El astronauta italiano perteneciente a la Agencia Espacial Europea, Paolo Nespoli, dio comienzo al coloquio que la tripulación de la Estación Espacial Internacional (EEI) mantuvo con el Papa Francisco este jueves.
En esta conversación, el Papa quiso cambiar de rol y, por una vez, no fue él quien respondía a las preguntas, sino quien las formulaba.
El Pontífice habló con los astronautas de la EEI y ellos le contaron, entre otras cosas, que desde allí arriba la Tierra es de una «belleza indescriptible».
En una conversación de 25 minutos, Francisco abordó grandes cuestiones filosóficas como cuál es el lugar del hombre en el universo, pero también preguntó sobre las motivaciones de la carrera de la tripulación.
La tripulación está compuesta por: Randolph Bresnik (Estados Unidos), comandante de la NASA; Paolo Nespoli (Italia), ingeniero de la ESA; Mark T. Vande Hei (Estados Unidos), ingeniero de la NASA; Joseph Acaba, (Estados Unidos, de origen puertorriqueño), ingeniero de la NASA; Segey Ryazanskiy (Rusia), ingeniero; y Alexander Misurkin (Rusia), ingeniero.
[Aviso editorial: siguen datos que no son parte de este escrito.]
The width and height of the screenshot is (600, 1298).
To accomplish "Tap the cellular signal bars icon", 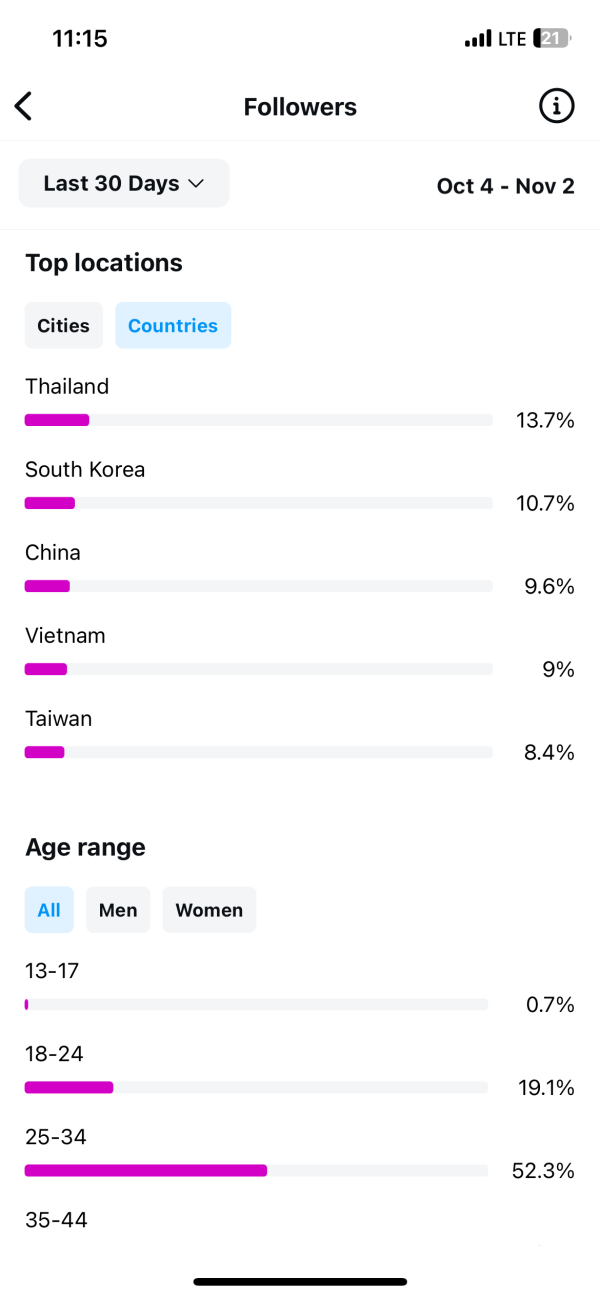I will tap(479, 39).
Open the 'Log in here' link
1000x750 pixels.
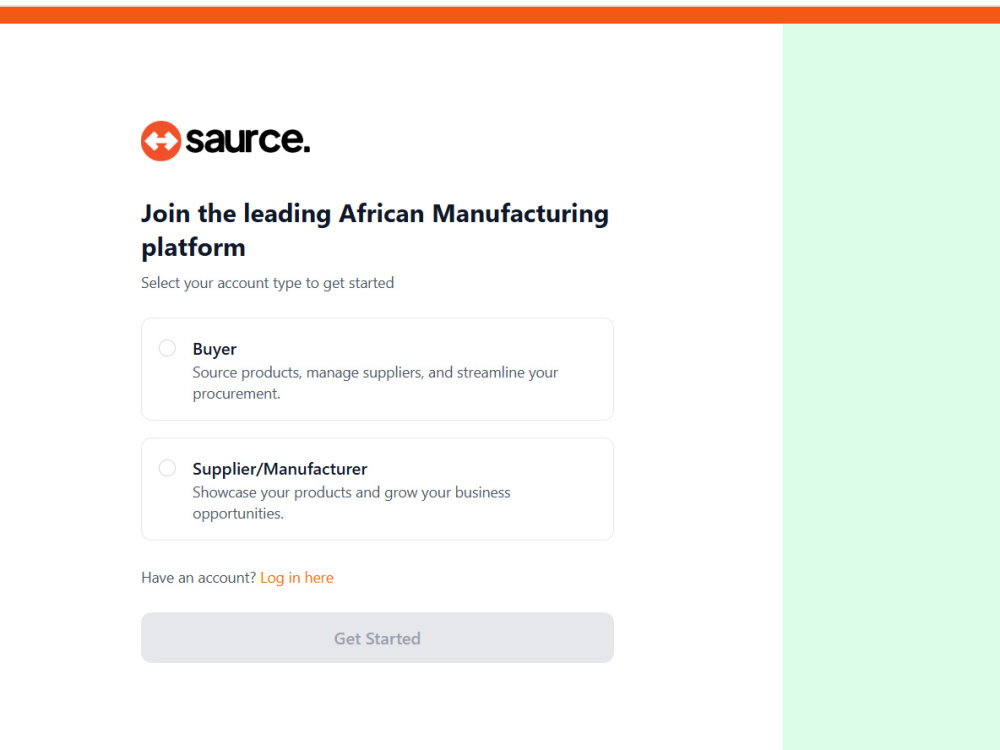click(297, 578)
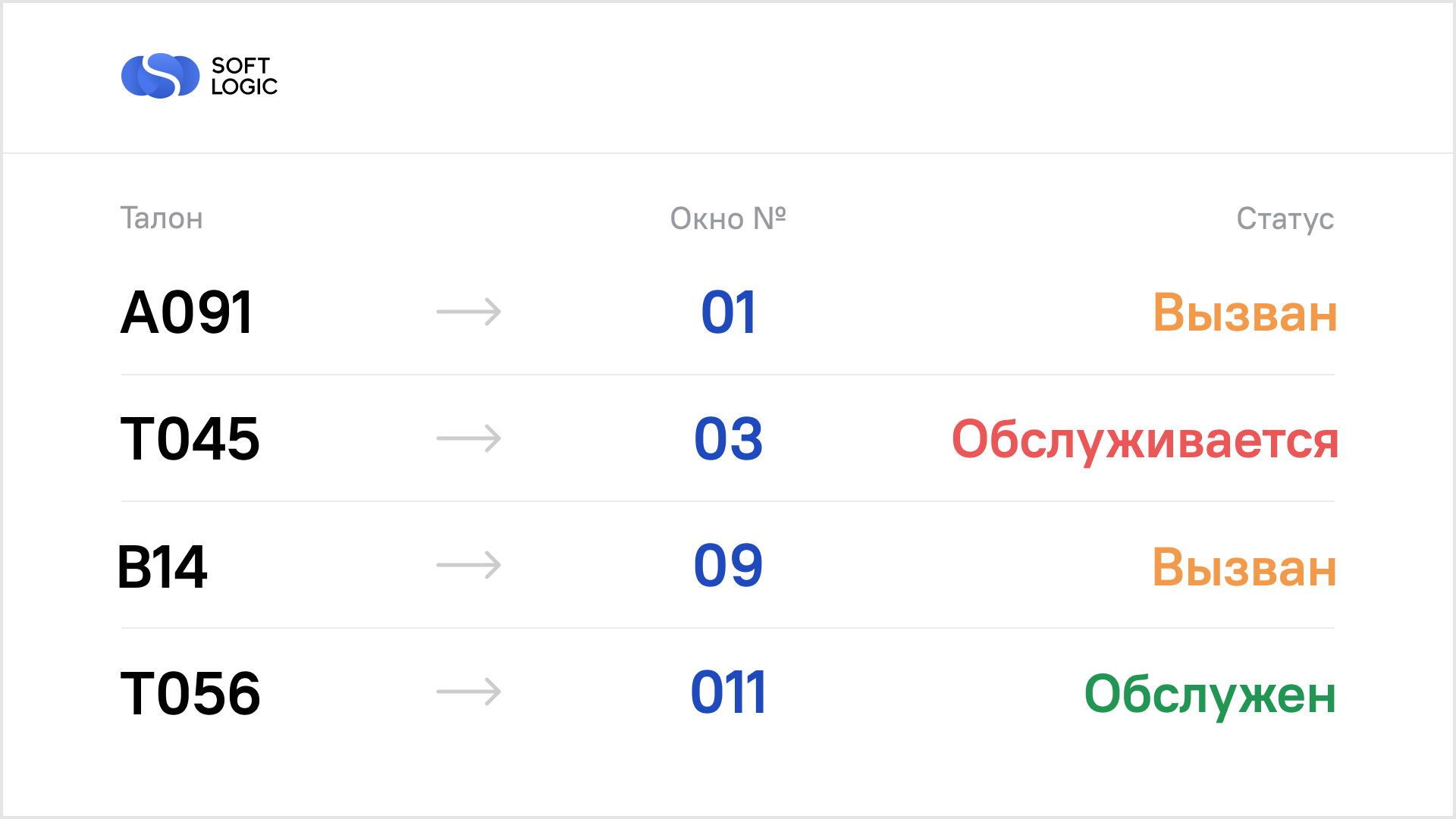
Task: Click the arrow next to ticket A091
Action: click(x=469, y=312)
Ryazanskiy, explicó al Pontífice argentino que se hizo cosmonauta para seguir los pasos de su abuelo, que trabajó en el proyecto original del satélite «Sputnik» de la Unión Soviética.
Mientras tanto, Nespoli comentó que no contaba con las herramientas necesarias para reflexionar sobre el destino de la humanidad, pero agradeció al Papa por hacerles pensar en cosas que son más grandes que ellos mismos.